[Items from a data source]
——

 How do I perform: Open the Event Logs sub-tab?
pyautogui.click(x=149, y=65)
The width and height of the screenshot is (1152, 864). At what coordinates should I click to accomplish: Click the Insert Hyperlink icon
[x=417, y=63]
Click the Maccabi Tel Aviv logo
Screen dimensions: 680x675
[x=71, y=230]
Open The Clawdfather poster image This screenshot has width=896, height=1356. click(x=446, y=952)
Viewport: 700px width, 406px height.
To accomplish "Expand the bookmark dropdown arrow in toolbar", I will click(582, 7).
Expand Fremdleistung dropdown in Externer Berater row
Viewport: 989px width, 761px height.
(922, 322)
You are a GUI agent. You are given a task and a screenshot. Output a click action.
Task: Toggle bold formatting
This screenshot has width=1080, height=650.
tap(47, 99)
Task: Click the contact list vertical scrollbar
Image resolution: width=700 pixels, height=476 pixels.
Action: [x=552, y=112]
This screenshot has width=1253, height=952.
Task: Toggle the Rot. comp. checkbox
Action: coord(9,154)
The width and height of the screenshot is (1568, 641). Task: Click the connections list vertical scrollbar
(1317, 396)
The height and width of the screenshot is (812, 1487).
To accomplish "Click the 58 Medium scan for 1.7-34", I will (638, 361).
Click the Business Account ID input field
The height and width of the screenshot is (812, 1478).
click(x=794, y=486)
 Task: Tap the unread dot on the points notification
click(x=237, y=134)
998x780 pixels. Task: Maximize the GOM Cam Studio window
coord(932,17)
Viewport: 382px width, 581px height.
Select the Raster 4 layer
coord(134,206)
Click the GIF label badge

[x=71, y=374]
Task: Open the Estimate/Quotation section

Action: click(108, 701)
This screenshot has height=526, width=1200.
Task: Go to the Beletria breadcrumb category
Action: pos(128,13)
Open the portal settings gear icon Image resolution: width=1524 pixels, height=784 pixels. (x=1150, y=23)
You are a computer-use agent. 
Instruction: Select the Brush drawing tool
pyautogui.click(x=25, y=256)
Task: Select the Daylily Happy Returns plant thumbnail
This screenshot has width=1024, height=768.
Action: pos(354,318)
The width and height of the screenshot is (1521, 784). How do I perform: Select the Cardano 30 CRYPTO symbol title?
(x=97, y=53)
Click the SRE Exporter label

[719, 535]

——

• Problem statement: Return, from the data, each line that has the word "will" in it.

• Reply:
To accomplish "Expand the bookmark dropdown arrow in toolbar", I will click(582, 7).
To accomplish "Click the 58 Medium scan for 1.7-34", I will (638, 361).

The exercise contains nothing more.